Third, of course, we can look into Pokhara itself. In 1968 it didn’t even have a paved road leading to it from outside, although it did have a lot of Tibetan refugees from Mao. It’s a pilgrimage site (and before Mao a caravan site from Tibet), full of Hindu and Buddhist and mixed temples going back to medieval times. It’s less than 30 miles from the Annapurna mountain range — and from the CIA base for Tibetan rebels on just the other side of the ridge in Mustang. It’s also full of caves, sitting on porous rock near a big shiny lake, with the Patale Chango (Hell’s Falls) just to the south. In other words, it’s born to hold secrets from Yuggoth or Agharti or both.

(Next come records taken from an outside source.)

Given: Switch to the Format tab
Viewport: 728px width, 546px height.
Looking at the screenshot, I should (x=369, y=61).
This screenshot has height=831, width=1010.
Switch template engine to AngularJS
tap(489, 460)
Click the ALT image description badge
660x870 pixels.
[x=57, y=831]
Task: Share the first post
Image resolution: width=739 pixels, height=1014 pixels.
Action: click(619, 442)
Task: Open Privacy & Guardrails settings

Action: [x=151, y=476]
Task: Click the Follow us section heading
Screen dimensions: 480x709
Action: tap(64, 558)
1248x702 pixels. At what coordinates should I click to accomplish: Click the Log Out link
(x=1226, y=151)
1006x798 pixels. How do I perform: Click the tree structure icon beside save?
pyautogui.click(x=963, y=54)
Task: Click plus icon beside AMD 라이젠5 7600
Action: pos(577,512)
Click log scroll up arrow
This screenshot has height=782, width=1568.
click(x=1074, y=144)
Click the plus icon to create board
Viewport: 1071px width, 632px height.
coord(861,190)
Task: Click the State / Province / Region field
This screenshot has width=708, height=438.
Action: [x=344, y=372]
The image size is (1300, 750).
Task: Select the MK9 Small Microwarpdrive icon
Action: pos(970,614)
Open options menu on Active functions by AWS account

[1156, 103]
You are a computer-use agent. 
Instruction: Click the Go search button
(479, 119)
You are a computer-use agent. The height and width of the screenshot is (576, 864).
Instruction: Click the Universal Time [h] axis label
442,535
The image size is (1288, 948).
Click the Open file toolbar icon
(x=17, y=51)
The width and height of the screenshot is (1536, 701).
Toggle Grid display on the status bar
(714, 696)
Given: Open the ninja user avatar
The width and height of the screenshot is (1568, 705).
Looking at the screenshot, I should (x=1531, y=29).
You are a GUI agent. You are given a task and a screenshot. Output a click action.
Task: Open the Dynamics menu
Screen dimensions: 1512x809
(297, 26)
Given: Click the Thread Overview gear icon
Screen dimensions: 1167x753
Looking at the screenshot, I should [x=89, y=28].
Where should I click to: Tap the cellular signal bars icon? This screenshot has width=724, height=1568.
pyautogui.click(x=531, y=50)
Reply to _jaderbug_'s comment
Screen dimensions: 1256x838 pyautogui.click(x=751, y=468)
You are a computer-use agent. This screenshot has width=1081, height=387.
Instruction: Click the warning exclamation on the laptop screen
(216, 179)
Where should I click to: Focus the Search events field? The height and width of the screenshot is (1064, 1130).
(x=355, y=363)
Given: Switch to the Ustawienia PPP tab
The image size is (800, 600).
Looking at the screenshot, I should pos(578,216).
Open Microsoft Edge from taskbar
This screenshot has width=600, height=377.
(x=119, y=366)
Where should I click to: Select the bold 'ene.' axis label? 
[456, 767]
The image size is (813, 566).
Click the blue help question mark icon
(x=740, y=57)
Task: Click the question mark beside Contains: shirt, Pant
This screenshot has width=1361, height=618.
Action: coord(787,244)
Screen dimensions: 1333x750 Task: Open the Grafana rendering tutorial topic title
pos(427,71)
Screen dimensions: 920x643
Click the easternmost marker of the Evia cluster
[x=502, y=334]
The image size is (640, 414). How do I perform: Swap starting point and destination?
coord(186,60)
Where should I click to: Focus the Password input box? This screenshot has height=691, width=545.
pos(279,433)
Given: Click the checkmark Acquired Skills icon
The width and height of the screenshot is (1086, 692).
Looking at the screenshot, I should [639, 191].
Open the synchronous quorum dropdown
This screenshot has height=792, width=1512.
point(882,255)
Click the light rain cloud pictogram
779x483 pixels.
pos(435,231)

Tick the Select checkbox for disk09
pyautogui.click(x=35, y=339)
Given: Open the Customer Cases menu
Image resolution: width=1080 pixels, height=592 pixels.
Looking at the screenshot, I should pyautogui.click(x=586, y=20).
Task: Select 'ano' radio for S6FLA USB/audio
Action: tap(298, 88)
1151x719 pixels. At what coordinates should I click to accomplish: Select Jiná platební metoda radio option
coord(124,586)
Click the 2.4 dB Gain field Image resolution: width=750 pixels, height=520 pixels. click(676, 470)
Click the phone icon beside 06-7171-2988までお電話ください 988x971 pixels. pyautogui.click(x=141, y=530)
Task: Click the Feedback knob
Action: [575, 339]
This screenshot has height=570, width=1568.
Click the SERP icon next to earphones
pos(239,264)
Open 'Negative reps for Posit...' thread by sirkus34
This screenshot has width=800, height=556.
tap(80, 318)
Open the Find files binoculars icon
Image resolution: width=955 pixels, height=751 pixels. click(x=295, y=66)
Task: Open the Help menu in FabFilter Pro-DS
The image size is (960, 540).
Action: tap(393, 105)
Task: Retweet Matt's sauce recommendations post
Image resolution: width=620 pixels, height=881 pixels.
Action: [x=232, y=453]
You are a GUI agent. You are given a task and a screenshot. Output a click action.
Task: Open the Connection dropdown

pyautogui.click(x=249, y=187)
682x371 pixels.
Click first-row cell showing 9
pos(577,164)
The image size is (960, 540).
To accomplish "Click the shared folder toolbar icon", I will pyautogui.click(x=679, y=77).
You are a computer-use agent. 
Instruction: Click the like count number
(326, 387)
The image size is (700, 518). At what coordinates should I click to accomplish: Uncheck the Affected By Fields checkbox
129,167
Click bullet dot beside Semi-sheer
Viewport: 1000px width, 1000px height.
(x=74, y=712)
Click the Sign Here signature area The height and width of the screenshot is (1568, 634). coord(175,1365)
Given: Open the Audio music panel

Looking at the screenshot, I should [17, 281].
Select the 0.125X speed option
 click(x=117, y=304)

Finally, there’s the DIA’s mushmouth bureaucratese, reeking of cover-up. The weird insistence to “not repeat not” send technical experts. The eagerness to wish away the wreckage as insignificant. And the lovely final words of the 30 July DIA memo, explaining that the Ambassador expressed his “desire we give the Government of Nepal positive info if at all possible.” Well that’s our mission here: to give positive info about UFO crashes, and Mi-Go macrodimensional metal, and [REDACTED].